(Try it) From the data below, copy exactly the lines that lie between the one holding "Image resolution: width=1098, height=2576." and the one holding "[Copy of Copy", including both, and nothing more.

(Dataset content)
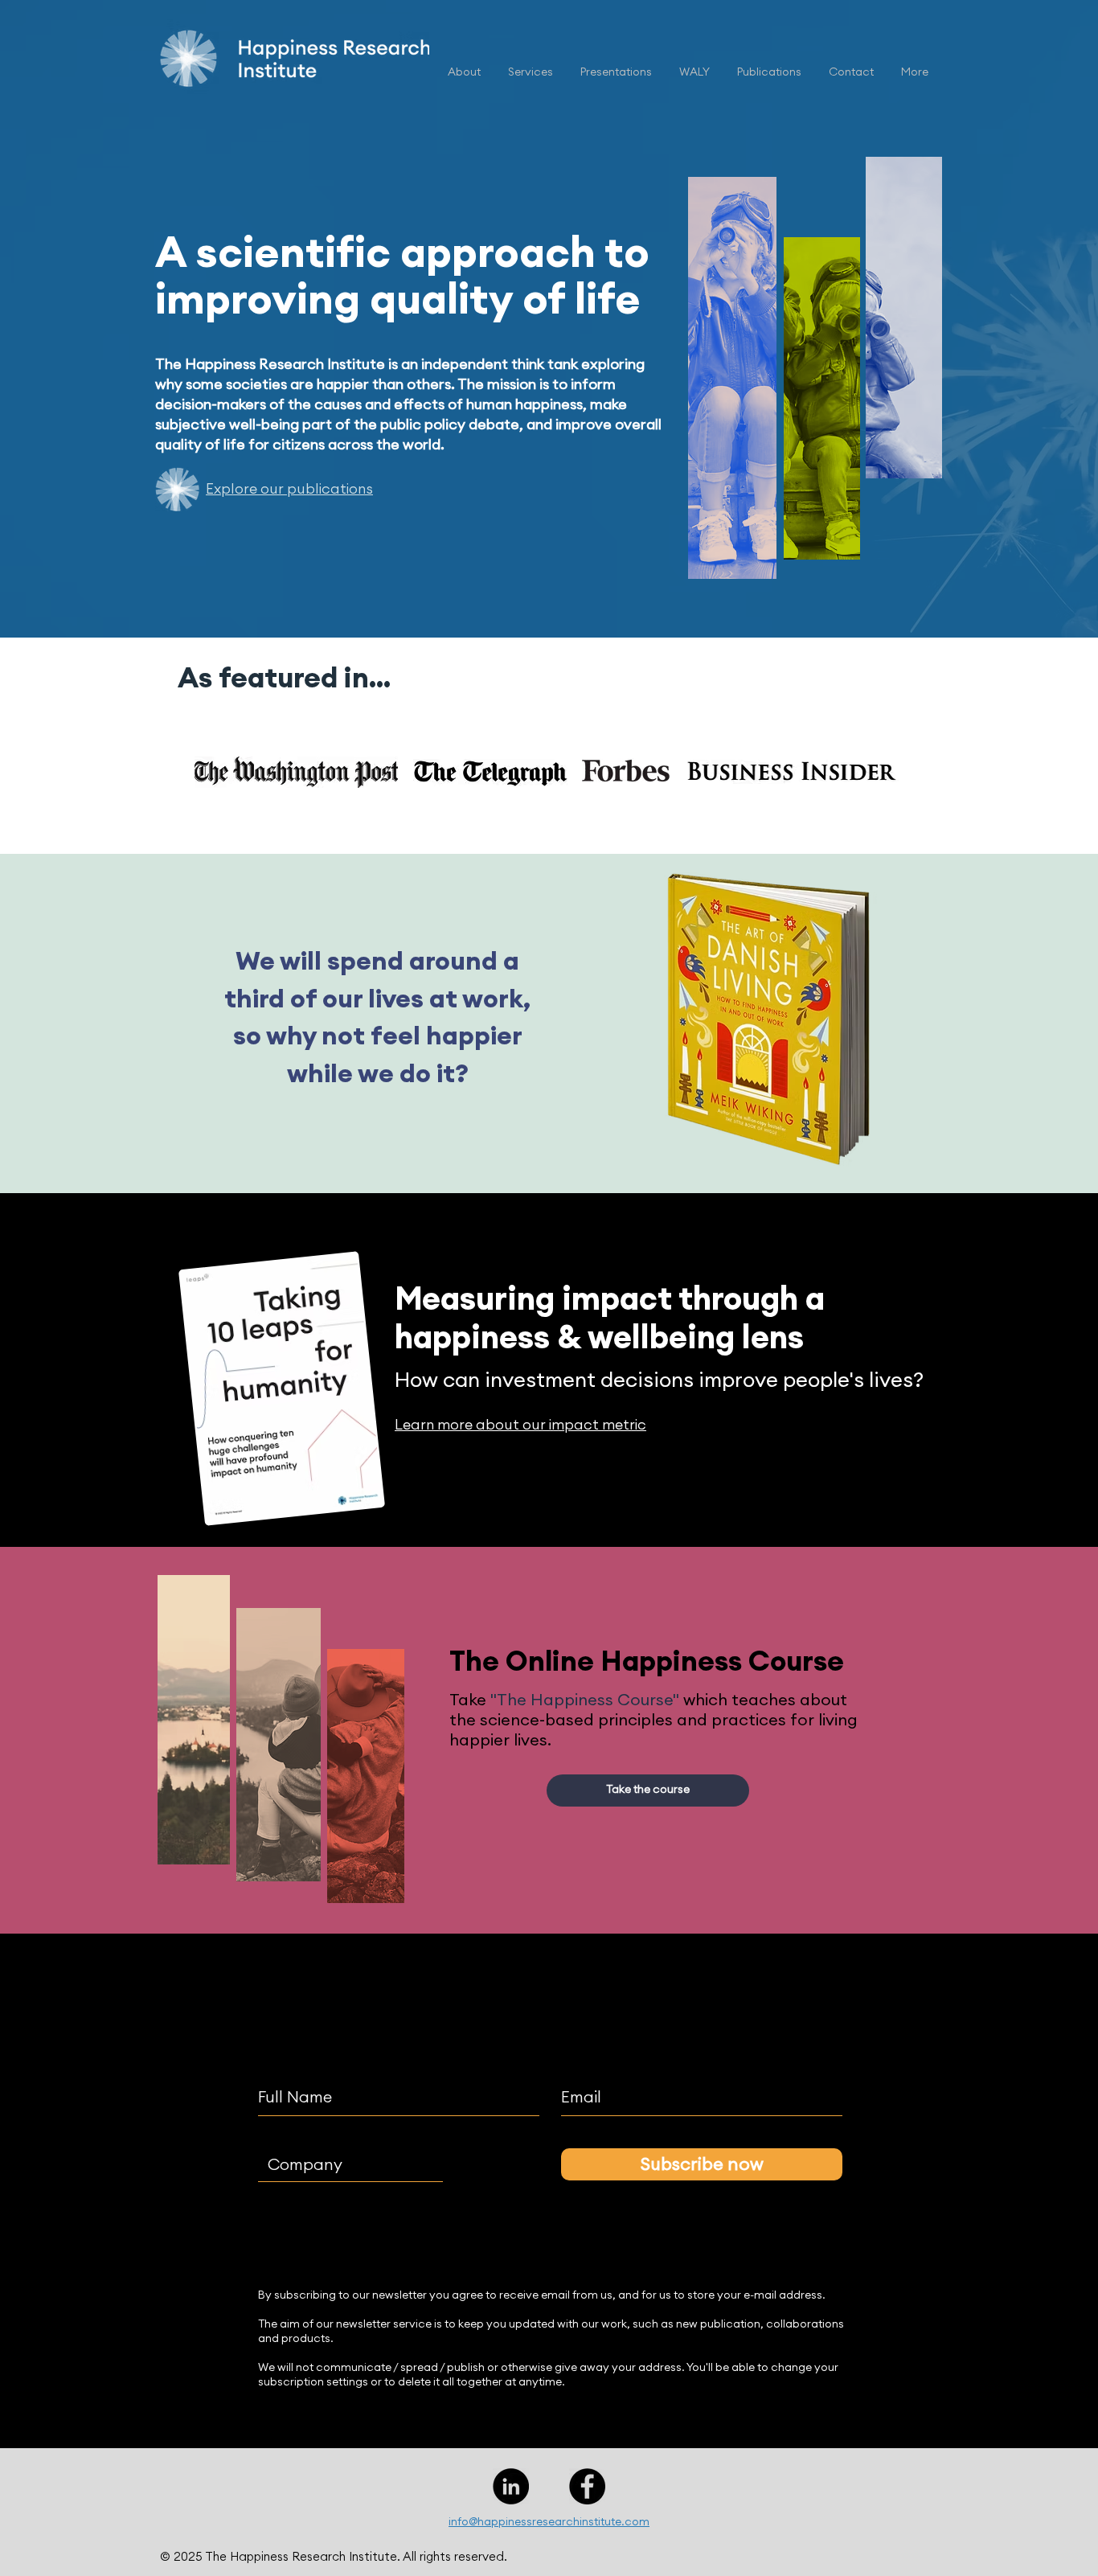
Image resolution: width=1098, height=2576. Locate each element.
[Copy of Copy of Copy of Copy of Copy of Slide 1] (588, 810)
--
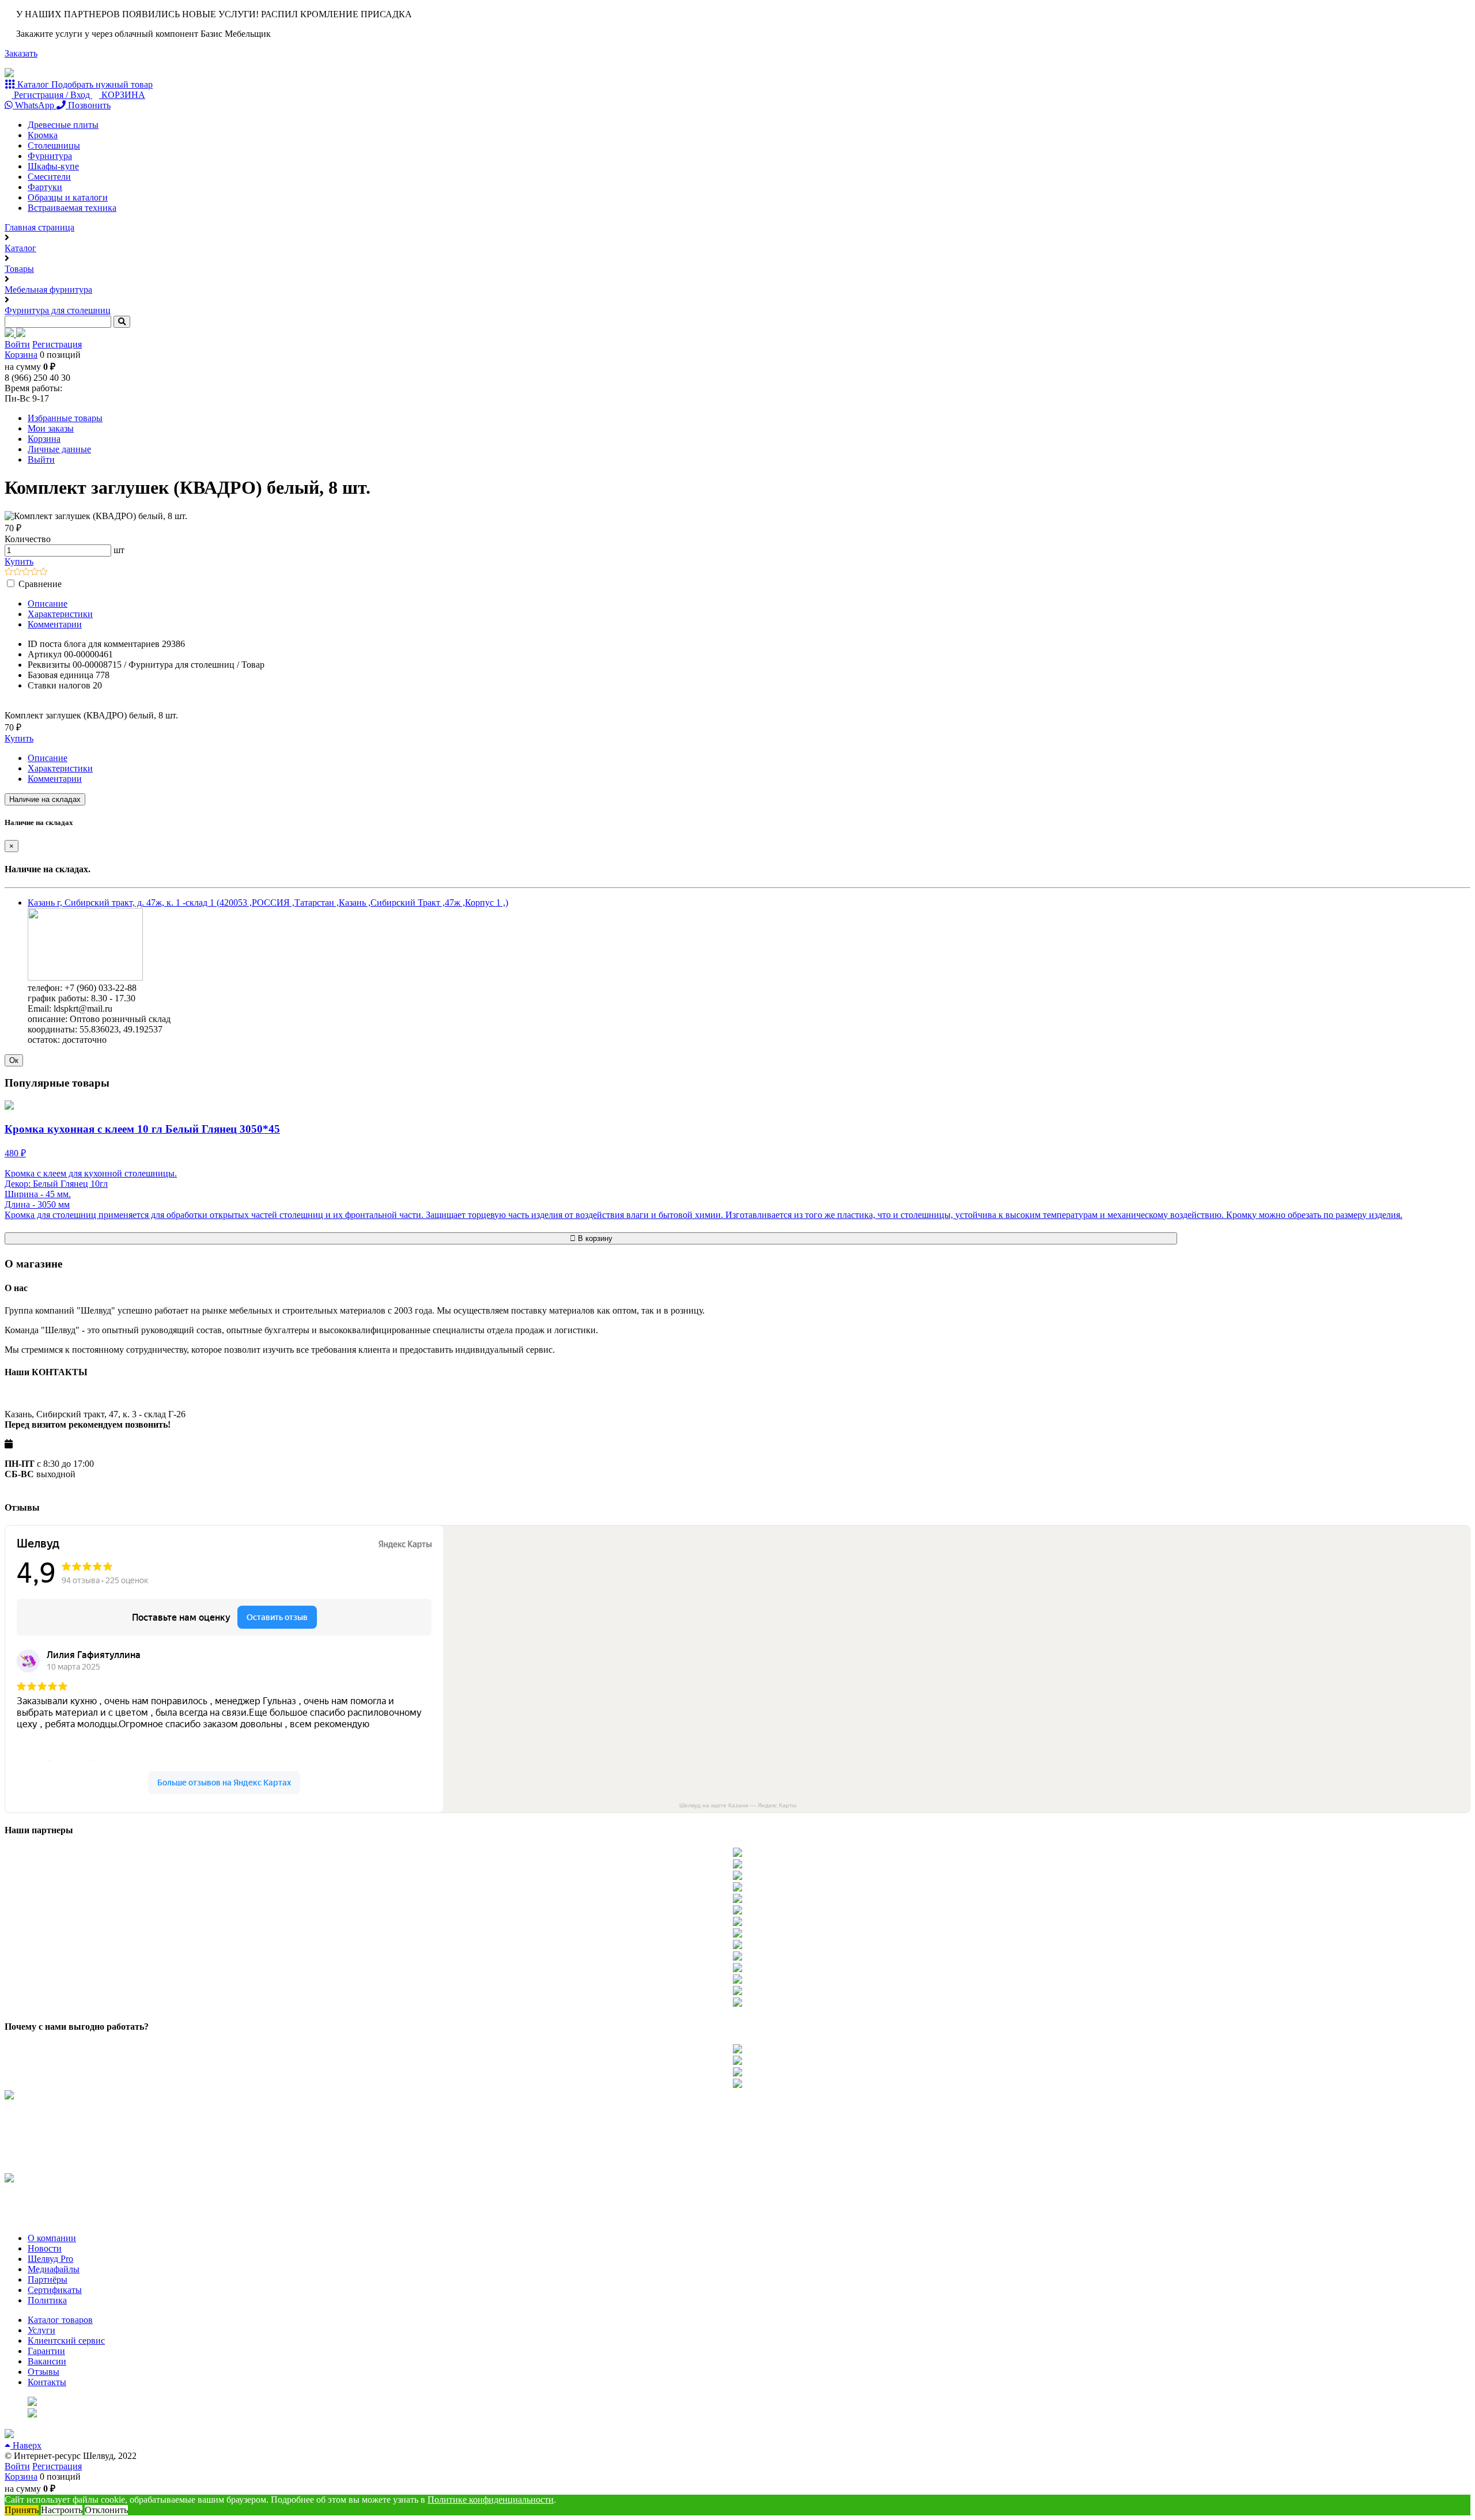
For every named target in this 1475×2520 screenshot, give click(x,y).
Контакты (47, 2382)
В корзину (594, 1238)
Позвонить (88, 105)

(Task solution)
Image resolution: width=1098, height=2576. Locate each element.
[Copy of Copy of Copy of Copy of Copy of Slide 1] (588, 810)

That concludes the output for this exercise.